American business executive (born 1960)

Elizabeth Comstock (born 1960) is an American business executive. She is a former vice chair of General Electric. She operated GE Business Innovations, a division focused on new business and service models. This unit includes GE Lighting, Current, GE Ventures & Licensing and GE sales, marketing and communications.

== Early life and education ==
Comstock was born in 1960 in Morgantown, West Virginia, to a schoolteacher mother and a dentist father. She is the oldest of three children. Her family moved to the Shenandoah Valley in Virginia where she spent her primary school years. Comstock graduated from The College of William and Mary in 1982 with a Bachelor of Science in biology and a minor in anthropology.

== Career ==

===Early Career and NBC===

Motivated by a desire to 'tell stories about science,' Comstock interned at a public radio station before transitioning to local television reporting in Virginia and public-access television in Washington, D.C. In the mid-1980s, she joined NBC as a publicity coordinator. Following roles at CBS and Turner Broadcasting, she returned to NBC News to assist with a turnaround project in the wake of a fabricated-news scandal that had severely impacted the division.

In 2003, Comstock began serving as GE's chief marketing and commercial office. From 2006, she was President of Integrated Media at NBC Universal overseeing ad sales, marketing and research, and led the company's digital efforts including Peacock Equity, acquiring iVillage.com and oversaw the founding of Hulu. Comstock served as Vice Chair of GE from September 1, 2015, until October 6, 2017, when she stepped down as part of a broader executive reshuffle led by then-CEO John Flannery.

=== Late GE Era and Recognition ===

Comstock served as Vice Chair of GE from September 1, 2015 , until October 6, 2017, when she stepped down as part of a broader executive reshuffle led by then-CEO John Flannery . During her tenure in this role, Forbes named her one of "The World's 100 Most Powerful Women" in 2015 and 2016.

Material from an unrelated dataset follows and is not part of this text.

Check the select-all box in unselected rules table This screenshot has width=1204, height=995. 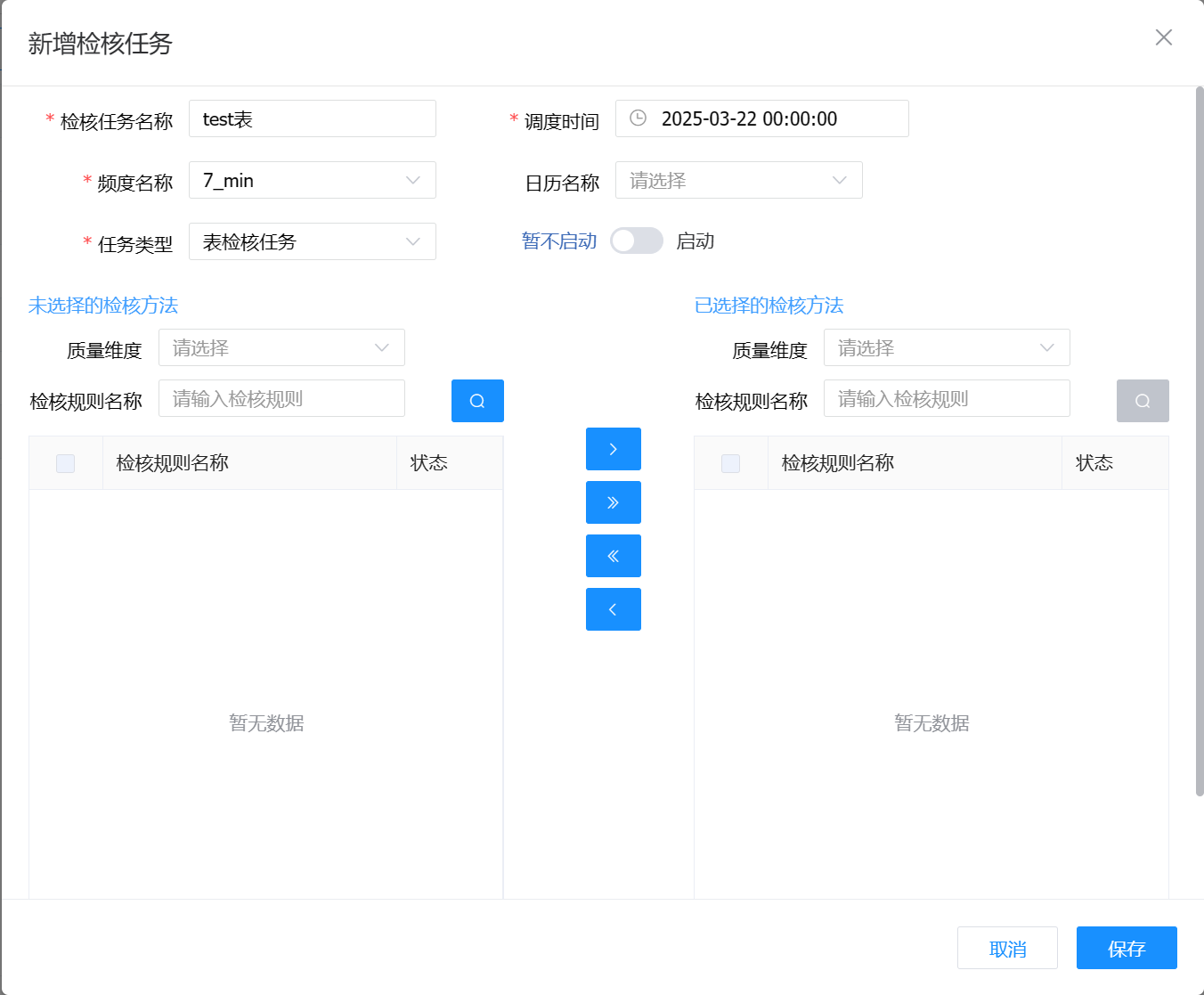click(65, 463)
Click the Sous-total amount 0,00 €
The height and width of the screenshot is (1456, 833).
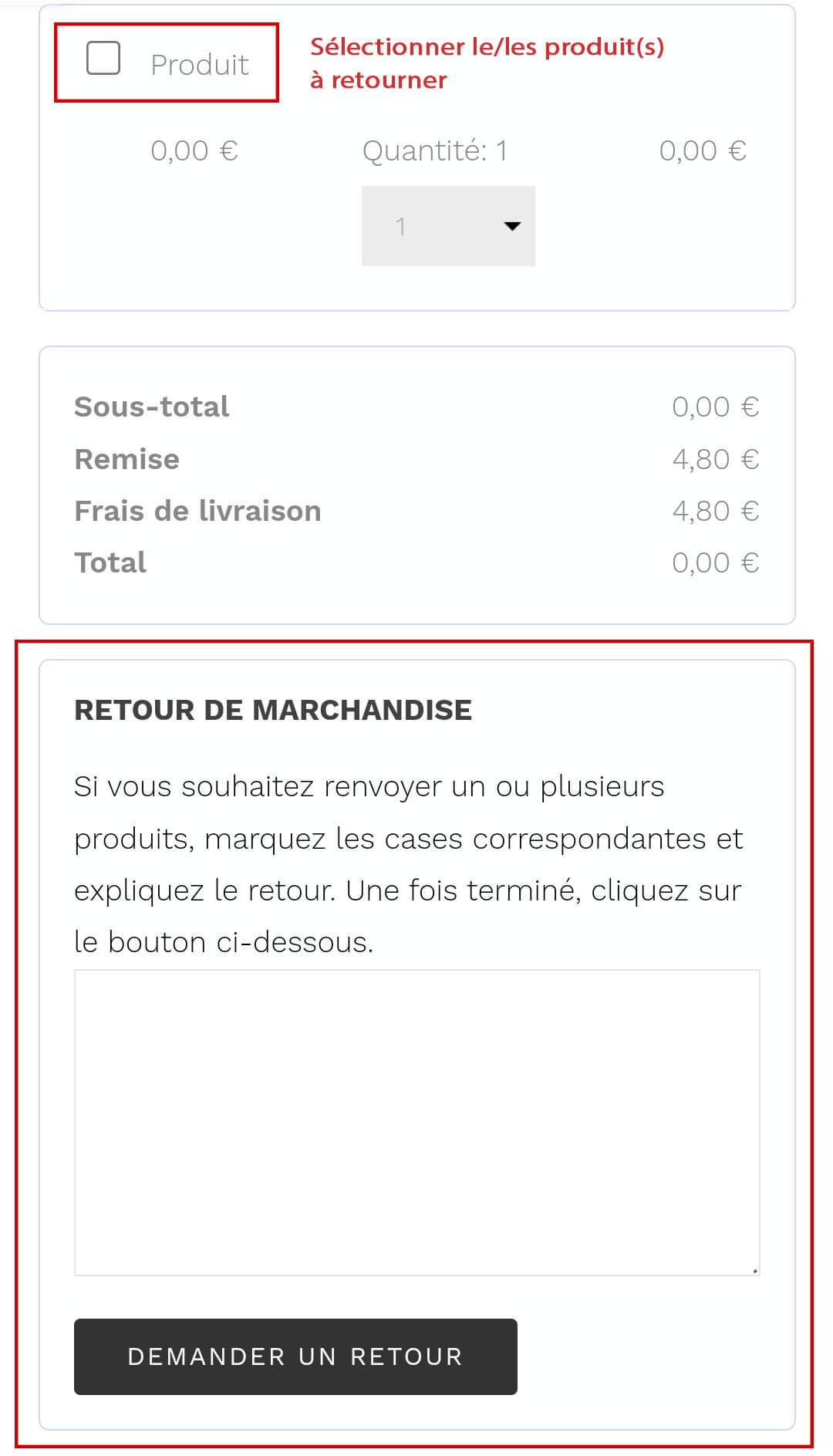click(715, 407)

=== Board Memberships and Post-GE Career ===

Alongside her corporate executive positions, Comstock has served on the board of directors for Nike, Inc. and as the trustee president of the Cooper Hewitt, Smithsonian Design Museum. Following her departure from GE, she co-authored her first book, Imagine It Forward: Courage, Creativity, and the Power of Change, which was published in September 2018. That same month, she was recognized on PRWeek's list of the "Top 20 Most Influential Communicators."